Sunday, April 25, 2010

THIS AIN'T NO PLACE TO LOOSE YOUR MIND...

Is it a blessing or a curse to be an artist? I think the latter. Long gone are the days of easy success, if ever there was such a thing as "easy success," but I do long for the days when a writer could walk into an agent's office with manuscript in hand and wait until it's read. Then, voila, instant success. This, by the way, is a story told by mega-famous writer Truman Capote. Not today. No way Jose. There are those, I'm certain, who do luck out though. Just look at J.K. Rowling's Harry Potter Series. But I don't fall into the lucky category. I need all the luck I can get. I suppose that's why I cling to good luck symbols, hoping some will rub off. I can't even get a story of local interest covered in the community papers. Okay, well, if East Garrison were true, not shades of both (called fiction), it'd have a better chance. But there was a tiny problem with that: I wasn't attacked by a mountain lion while nine months pregnant, so I had to make up that part.
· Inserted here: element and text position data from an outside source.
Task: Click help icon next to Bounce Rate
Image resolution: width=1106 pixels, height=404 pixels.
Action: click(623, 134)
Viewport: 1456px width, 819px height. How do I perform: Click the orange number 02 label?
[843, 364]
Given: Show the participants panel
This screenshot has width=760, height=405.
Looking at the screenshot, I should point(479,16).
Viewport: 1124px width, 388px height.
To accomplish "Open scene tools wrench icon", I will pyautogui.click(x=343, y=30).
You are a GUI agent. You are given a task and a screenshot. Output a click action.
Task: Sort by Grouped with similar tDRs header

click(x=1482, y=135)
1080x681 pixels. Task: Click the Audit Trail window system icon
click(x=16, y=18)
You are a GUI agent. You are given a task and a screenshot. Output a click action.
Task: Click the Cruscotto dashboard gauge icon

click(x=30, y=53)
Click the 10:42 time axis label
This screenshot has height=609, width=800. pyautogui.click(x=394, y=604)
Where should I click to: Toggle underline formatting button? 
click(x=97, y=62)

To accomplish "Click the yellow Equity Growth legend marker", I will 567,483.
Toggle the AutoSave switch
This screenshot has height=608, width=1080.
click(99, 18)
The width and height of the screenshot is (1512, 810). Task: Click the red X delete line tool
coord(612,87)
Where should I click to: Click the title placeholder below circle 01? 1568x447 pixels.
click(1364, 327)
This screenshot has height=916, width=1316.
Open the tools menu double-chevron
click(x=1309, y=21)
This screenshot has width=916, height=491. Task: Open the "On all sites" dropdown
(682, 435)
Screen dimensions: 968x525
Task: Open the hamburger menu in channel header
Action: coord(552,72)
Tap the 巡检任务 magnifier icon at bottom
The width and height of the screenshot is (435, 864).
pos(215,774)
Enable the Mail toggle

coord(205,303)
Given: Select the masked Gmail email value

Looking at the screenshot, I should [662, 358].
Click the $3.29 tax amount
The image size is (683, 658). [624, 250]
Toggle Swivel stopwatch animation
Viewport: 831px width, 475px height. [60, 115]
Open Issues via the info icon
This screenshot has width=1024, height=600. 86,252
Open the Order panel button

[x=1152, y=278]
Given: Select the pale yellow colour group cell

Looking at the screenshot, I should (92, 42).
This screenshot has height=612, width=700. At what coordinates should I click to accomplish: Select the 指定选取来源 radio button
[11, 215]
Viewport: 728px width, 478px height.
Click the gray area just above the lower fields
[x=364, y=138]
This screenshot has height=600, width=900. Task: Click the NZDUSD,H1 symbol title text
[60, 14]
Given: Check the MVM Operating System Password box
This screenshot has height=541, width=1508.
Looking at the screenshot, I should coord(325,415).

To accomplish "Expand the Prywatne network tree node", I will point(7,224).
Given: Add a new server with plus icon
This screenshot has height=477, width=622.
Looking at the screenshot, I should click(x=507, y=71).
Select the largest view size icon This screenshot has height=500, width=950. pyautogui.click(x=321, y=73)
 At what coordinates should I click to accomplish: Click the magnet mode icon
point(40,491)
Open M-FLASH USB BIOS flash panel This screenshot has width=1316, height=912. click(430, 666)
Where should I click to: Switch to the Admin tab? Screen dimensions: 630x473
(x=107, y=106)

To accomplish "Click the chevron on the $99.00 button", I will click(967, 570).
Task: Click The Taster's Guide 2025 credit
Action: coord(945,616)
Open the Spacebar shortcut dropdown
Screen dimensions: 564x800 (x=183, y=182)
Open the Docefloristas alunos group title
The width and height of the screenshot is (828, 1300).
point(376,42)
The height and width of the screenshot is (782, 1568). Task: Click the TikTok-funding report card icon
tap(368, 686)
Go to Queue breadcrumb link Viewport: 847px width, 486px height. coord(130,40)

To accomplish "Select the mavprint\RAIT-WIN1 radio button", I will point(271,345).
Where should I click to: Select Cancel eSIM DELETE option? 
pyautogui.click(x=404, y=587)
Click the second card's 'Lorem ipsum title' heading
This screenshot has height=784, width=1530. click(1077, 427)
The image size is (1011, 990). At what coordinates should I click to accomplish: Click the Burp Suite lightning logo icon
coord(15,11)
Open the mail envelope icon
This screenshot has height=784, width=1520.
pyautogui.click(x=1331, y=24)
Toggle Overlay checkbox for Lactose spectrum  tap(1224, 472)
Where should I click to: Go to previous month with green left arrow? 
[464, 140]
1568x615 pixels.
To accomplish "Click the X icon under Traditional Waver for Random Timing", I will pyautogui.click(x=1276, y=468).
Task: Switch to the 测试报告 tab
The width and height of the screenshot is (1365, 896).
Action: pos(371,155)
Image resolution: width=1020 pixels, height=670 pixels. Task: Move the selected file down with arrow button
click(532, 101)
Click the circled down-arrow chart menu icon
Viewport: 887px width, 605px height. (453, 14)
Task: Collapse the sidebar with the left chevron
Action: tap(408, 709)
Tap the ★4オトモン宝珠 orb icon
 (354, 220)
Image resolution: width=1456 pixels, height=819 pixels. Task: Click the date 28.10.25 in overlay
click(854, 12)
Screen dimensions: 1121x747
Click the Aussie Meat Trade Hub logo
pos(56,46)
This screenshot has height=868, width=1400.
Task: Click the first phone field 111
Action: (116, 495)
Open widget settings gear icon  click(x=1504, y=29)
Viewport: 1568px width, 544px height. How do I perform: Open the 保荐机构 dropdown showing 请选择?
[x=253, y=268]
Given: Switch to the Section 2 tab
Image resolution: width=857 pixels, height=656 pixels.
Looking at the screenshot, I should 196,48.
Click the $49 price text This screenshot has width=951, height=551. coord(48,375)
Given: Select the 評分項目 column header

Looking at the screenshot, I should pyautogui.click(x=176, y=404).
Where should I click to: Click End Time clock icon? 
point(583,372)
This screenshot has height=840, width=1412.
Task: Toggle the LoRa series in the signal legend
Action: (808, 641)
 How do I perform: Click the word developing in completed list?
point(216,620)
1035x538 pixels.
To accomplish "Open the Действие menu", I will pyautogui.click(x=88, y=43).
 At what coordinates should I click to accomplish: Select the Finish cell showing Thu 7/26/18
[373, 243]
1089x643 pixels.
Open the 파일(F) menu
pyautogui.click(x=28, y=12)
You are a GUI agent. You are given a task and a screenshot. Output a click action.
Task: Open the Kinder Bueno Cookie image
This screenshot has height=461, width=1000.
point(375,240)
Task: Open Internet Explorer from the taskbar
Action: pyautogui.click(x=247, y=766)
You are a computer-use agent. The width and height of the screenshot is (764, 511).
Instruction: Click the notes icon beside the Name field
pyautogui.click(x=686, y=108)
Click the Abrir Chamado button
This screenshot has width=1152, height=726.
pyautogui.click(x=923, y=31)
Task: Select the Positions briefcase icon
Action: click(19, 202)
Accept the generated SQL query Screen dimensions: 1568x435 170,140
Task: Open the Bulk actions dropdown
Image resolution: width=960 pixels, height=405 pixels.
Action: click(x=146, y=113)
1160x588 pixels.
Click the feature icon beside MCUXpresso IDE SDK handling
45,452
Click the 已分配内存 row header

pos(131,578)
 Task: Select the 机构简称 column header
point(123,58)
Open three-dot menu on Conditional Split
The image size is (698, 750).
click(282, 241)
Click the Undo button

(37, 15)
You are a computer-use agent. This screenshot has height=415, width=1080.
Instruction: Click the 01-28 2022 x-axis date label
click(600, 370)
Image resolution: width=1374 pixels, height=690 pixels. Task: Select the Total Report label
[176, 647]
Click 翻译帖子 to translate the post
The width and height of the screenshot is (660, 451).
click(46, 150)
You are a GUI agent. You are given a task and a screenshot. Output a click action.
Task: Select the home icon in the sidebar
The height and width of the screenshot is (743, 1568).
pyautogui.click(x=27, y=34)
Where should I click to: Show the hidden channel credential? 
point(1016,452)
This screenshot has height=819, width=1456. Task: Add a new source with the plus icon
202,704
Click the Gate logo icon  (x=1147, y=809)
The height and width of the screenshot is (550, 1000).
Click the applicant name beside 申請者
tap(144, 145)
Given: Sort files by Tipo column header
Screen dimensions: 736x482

Today people want REALITY. I understand the frustrations of a writer by the name of James Frey who wrote "A million little pieces." He couldn't sell his novel until he changed it from fiction to non-fiction, fitting nicely into a category aptly named misery memoir. (Hey! I can do that!) You know the story don't you? Oprah loved the book, Frey got his fame, but then the little matter of truth came out.

So, what's my beef? Guess I'm having a "This ain't no place for the weary kind" of day. (This is the title song from "Crazy Heart," by the way.) Writers relate. People with chronic diseases relate. I'm in both categories, so my misery is doubled. With that in mind, knowing all this changes nothing. Stephen King, my mentor before I had a mentor, wrote "be true to yourself." I gotta do what I do. No fakin' it. The misery memoir I'm currently writing has a hell of a lot of truth in it, but the fictional part is there too. Has to be. That's what I do. East Garrison was the same. Lots of reality, lots of made up parts.
That's what makes writing fun.

Is this the fun part? Are we having fun yet?

1 comment:

Kristen said...

I completely get what you're saying.

The local angle is tough - are you watching the papers/news daily for even quasi-related stories? (You probably are. I'm just asking.)

You HAVE to visit http://insidethewritersstudio.wordpress.com - I think you'll enjoy the videos (Shameless Self-Promotion FAIL,in particular.)

Things will pick up. Don't give up.

Great letters from the soldier on your website, btw.